Gastric Banding Surgery Works for Teens
Teens Who Got Surgery Lost More Weight Than Those Who Got Nonsurgical Treatment, Researchers Find
Gastric Banding Better? Experts Weigh In
The new research confirms previous research, says John W. Baker, MD, president of the American Society for Metabolic and Bariatric Surgery and co-director of bariatric surgery, director of the medical weight loss program, and director of the general surgery residency program at Baptist Health in Little Rock, Ark.
"This is a randomized trial, that's an additional strength, [showing] banding kids did better," he tells WebMD. However, he says, the study "is not discounting the fact that medical treatment can help some."

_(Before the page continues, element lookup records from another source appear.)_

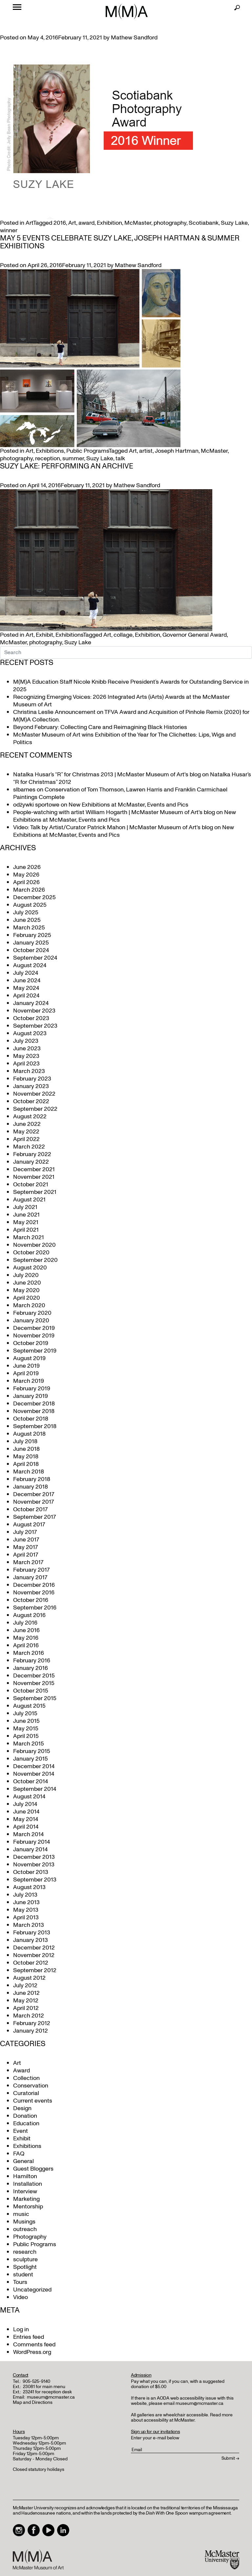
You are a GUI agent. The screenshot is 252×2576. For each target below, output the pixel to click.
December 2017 (33, 1494)
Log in (21, 2329)
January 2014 (30, 1849)
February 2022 (32, 1154)
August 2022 (30, 1116)
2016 (59, 223)
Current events (32, 2101)
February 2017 (31, 1570)
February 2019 (31, 1388)
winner (8, 230)
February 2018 (31, 1479)
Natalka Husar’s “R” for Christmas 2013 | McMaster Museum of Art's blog (107, 774)
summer (73, 458)
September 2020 (35, 1260)
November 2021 (33, 1177)
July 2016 (25, 1623)
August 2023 (30, 1033)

In fact, the study ''has something for everybody," says Edward H. Livingston, MD, professor and chairman of gastrointestinal and endocrine surgery at the University of Texas Southwestern Medical Center in Dallas, who wrote an editorial to accompany the study.
''You can have an impact on kids no matter what you do," he tells WebMD. The teens in the lifestyle intervention group did not have nearly as much weight loss as the banding group, he says, but they did have improvements in medical conditions that can accompany excess weight, such as blood pressure reductions.
Another value of the research, he says, is to supply scientific evidence that the banding does work for teens, information that is crucial for insurance companies to have when considering whether to pay for the surgery.
The new study results are consistent with those by others that have looked at adults, says Paresh C. Shah, MD, chief of laparoscopic services at Lenox Hill Hospital in New York, who also reviewed the study for WebMD. But the Australian researchers, he says, "have added to the experience and understanding of the role for surgery in the most challenging and controversial of patients, the obese adolescent."
Even so, he says, no one, including the researchers, promotes the surgery as a cure. "It's the most effective long-term treatment modality," Shah says of bariatric surgery. The researchers, he says, "are careful to emphasize surgery is not a cure. There is still a lot of compliance necessary on the patient's and family's behalf."